*Assigned task*.
Look for the word "image" in the material below. Copy each line that has it.

*Materials provided*.
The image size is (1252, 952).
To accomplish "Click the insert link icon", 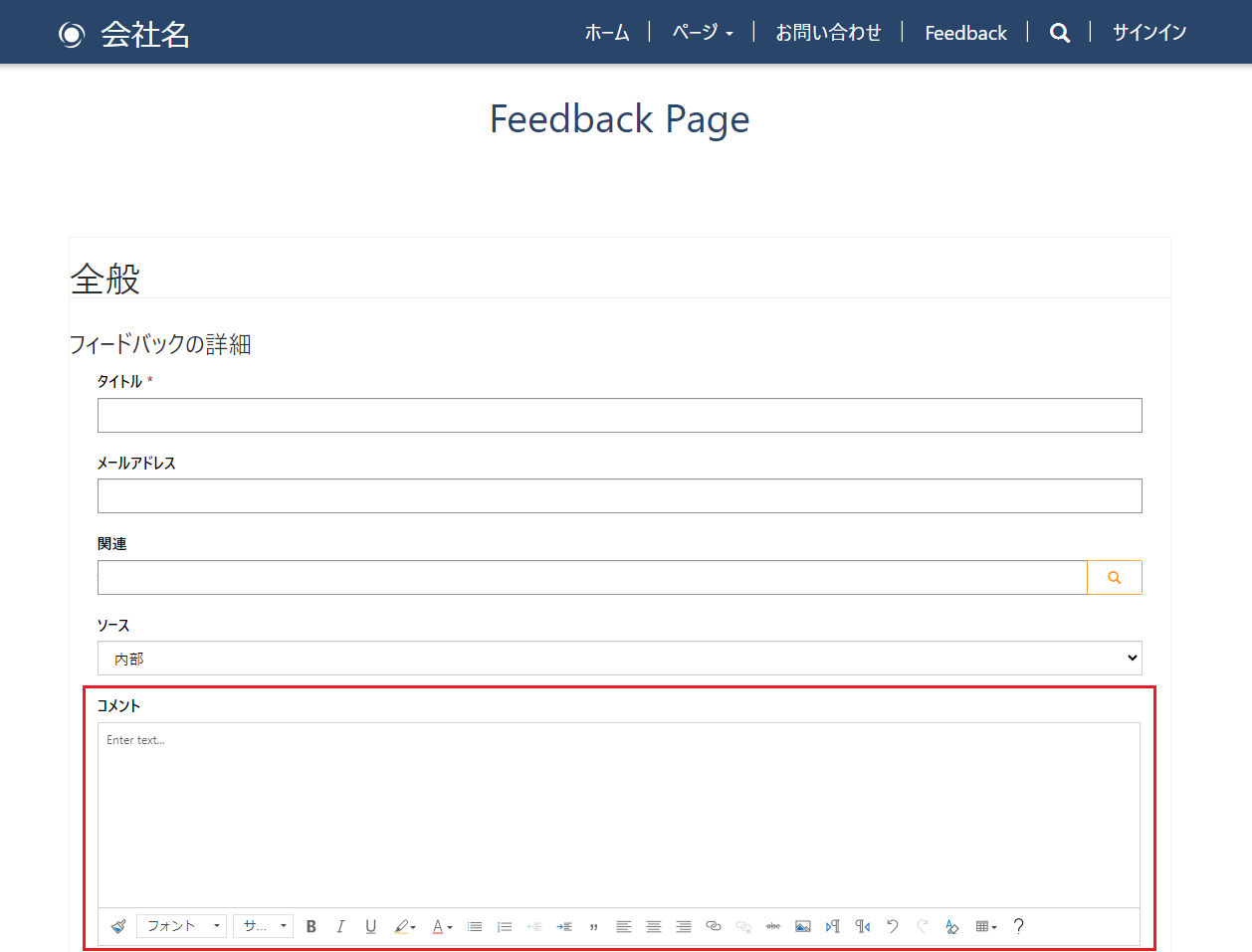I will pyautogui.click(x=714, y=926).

---

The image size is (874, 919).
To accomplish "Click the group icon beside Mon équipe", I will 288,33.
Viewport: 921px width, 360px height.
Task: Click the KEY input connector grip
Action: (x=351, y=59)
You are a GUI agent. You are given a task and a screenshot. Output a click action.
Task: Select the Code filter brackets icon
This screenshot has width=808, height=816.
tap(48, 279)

*Final answer*.
The image size is (1252, 952).
The image size is (874, 919).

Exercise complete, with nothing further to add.